Provocation and convolution. Two words that kept popping into my head while watching Sandeep Reddy Vanga’s Animal. It almost felt like the director was aiming the gun at his critics. So bothered by the noise outside that he let it dictate his music. Most scenes felt like they were concocted to elicit a response from the viewer rather than serving the story. More of a rant-filled open letter than an introspective narrative.
Director: Sandeep Reddy Vanga
Cast: Ranbir Kapoor, Rashmika Mandanna, Bobby Deol, Anil Kapoor, Tripti Dimri
Ranvijay Singh (Ranbir Kapoor) worships his father, industrialist Balbir Singh (Anil Kapoor). Everything he does is to get his attention. As a child, he asked his mother to rename him as Balbir Singh The II. He even distributes sweets in his school on his father’s birthday. He gets a haircut because “Papa likes short hair”, then grows it again after Papa says even long locks suit him. Heck, he even knows his father’s urinating mannerisms. Specifically, in which hand he holds… Let’s just say Ranvijay has daddy issues.
After an attempt on Balbir’s life, Ranvijay goes feral and furious. He forms a militia with turbaned cousins from his pind (village). They are out to kill but the violence that unfolds on screen is merely an illusion of gore. A lot of blood is splashed, goons are spliced with an axe and riddled with bullets. There is even a gatling gun which boasts to be of Indian origin. All elements are in place but the scenes lack throttle and threat. You hardly spot an open wound or a rotting corpse. The camera sometimes does more acrobatics than the lead actor. It isn’t just the mechanics. The action sequences, although well-choreographed, lack the propulsion of emotion. There isn’t much of an inciting incident for Ranvijay to go full guns blazing at the drop of a hat. He is merely acting out of his childhood neglect. A feeling the film uses as a motivation for everything that occurs.
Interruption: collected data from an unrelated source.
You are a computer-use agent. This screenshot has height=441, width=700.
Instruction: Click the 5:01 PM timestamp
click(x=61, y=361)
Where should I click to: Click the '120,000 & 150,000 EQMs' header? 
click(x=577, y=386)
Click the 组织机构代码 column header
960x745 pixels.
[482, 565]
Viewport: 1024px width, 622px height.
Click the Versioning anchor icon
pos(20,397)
Love happens crudely, and misogynistically in Sandeep Reddy Vanga’s universe. Ranvijay spots Geetanjali (Rashmika Mandanna) while she is getting engaged. He looks at her like Kabir Singh or Arjun Reddy looked at their Preetis. I want her. Love here is more obsession and possession than affection. It is also manipulation. Ranvijay uses an evolutionary explanation to brainwash Gitanjali into marrying him. “In the olden days, there weren’t parents or castes, women chose their partners themselves. Who would you choose if not an alpha?” he asks her. It’s convoluted like feminism being mansplained.
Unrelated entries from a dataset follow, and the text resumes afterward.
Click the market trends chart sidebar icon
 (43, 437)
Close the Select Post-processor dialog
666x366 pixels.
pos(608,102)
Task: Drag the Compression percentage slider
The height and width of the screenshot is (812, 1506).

For anybody who opined that the central problem with Vanga’s previous films was that the protagonists weren’t punished for their vile actions, Animal tries to compensate, maybe a bit too much. Ranbir’s Ranvijay loses his sense of hearing, smell and taste after sustaining injuries in a frenzied gunfight. We are constantly told by the characters around him that they don’t condone his actions. “Our son is a criminal,” Anil’s Balbir keeps harping. Ranvijay is shown walking around with a paunch and a urine bag but that isn’t enough to show the ugliness of this entitled brat. It also plays like a “low phase” in the character’s life because quite soon enough he is fit as a fiddle, garden-strolling in all his naked glory, ready for more violence.
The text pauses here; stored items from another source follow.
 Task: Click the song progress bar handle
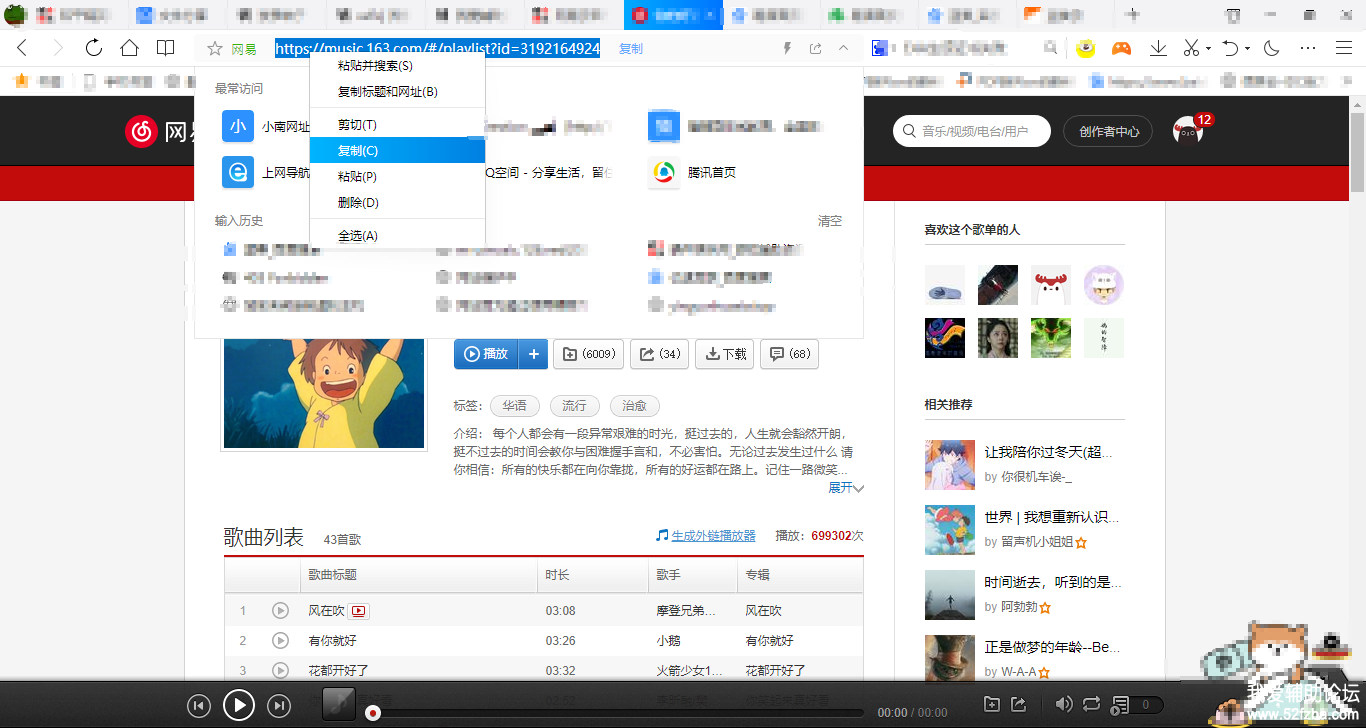click(x=373, y=713)
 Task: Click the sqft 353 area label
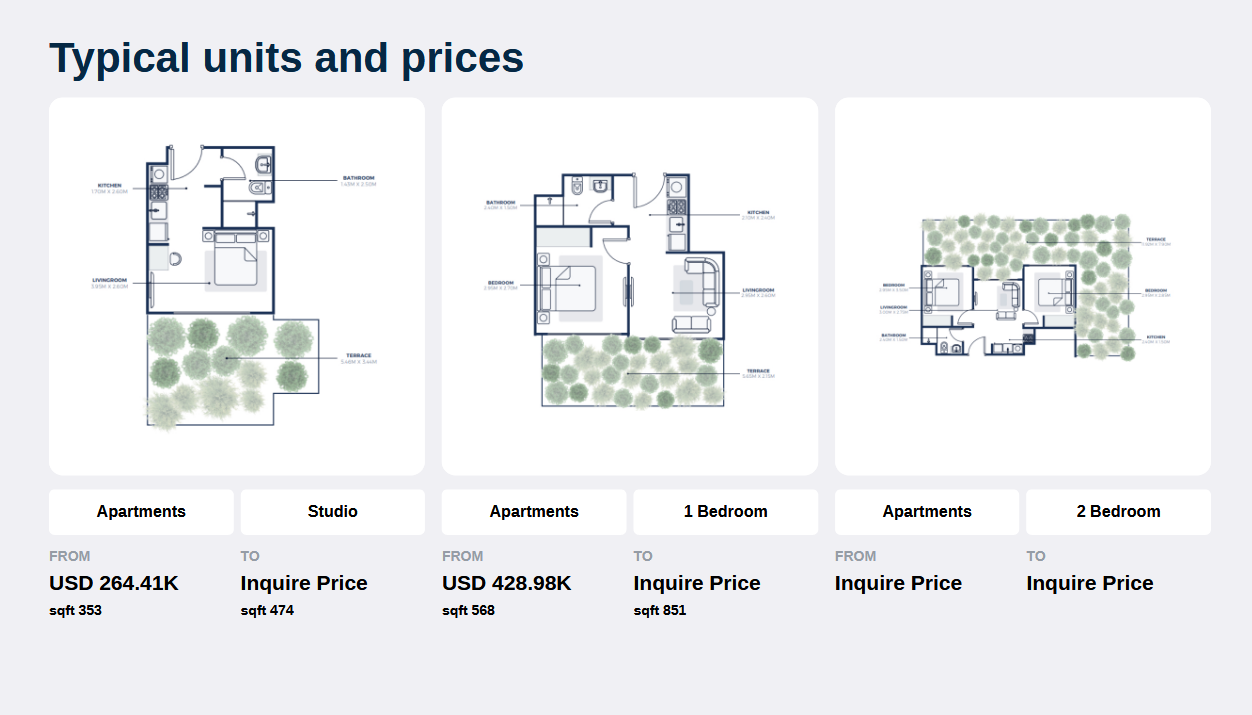(76, 610)
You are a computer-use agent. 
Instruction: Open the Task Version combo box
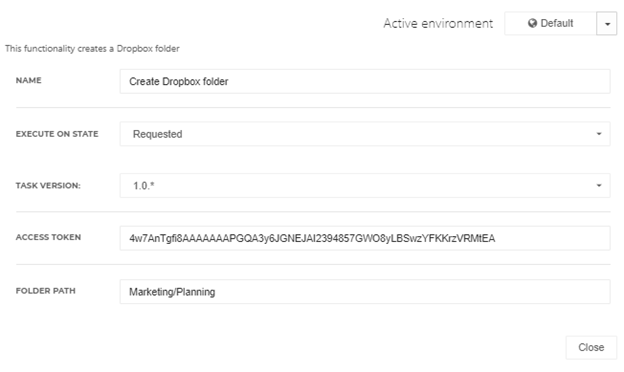365,186

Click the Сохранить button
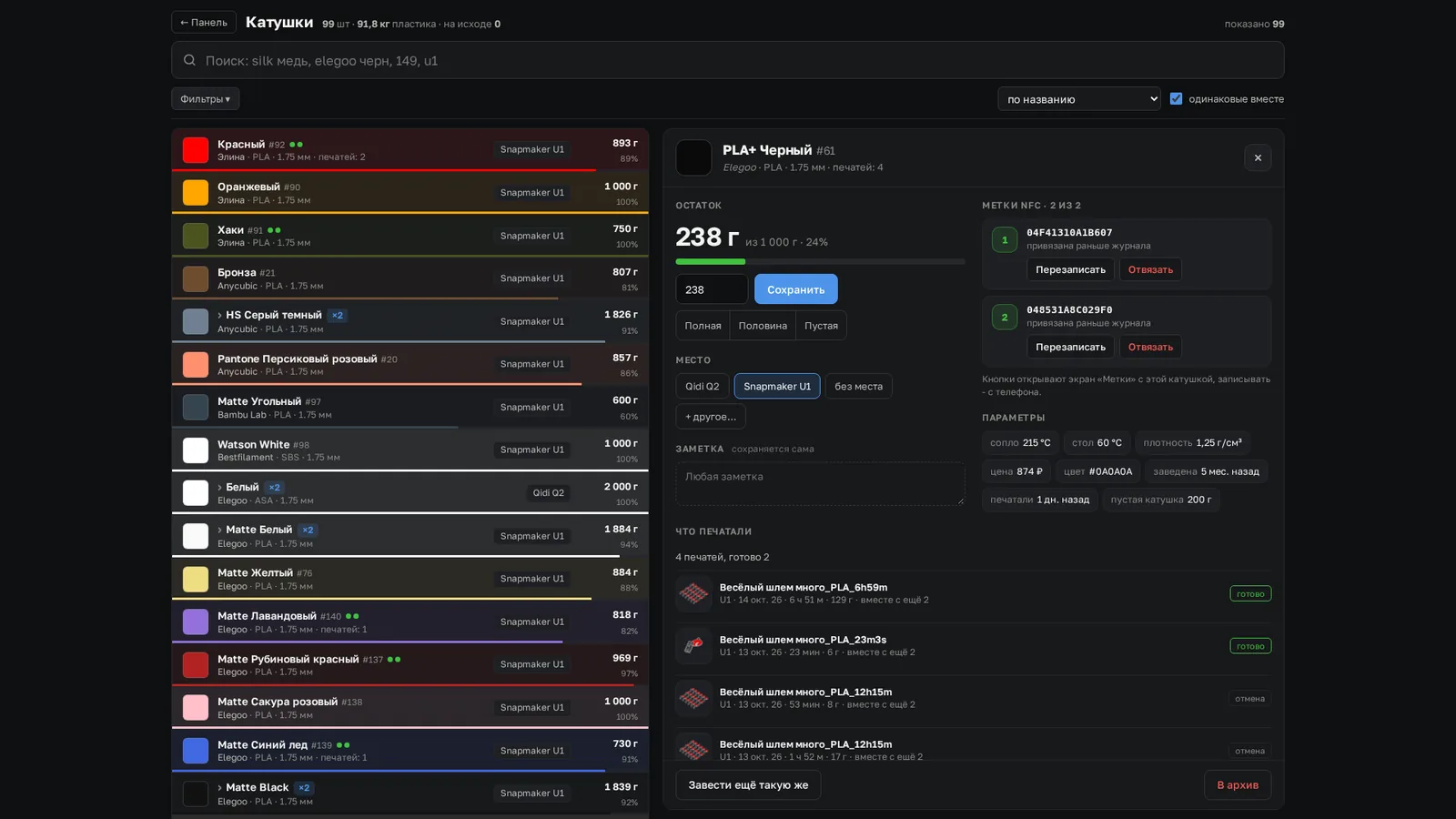point(796,289)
Ranbir Kapoor plays Ranvijay with abandon. He succumbs to the character’s visceral vileness and delivers a star act. Rashmika shines as Gitanjali in certain scenes, especially the one in which she confronts Ranvijay over his infidelity. It seems like Vanga, this time, has donated some agency to his leading lady. Anil Kapoor fits well but is more of a negligent rather than a toxic patriarch. Bobby Deol plays a bloody-good formidable villain who comes too late and goes too soon. I felt cheated.
Somewhere beneath the crotch commentary, the misogynistic acts, the origins of toxic masculinity, lies an emotional tale of a father and son which deserved a better telling. Animal seemed like it is imitating the beats of an epic family-crime drama, attempting a philosophical commentary on the cycle of violence. But in reality, it’s more of a monkey see, monkey do.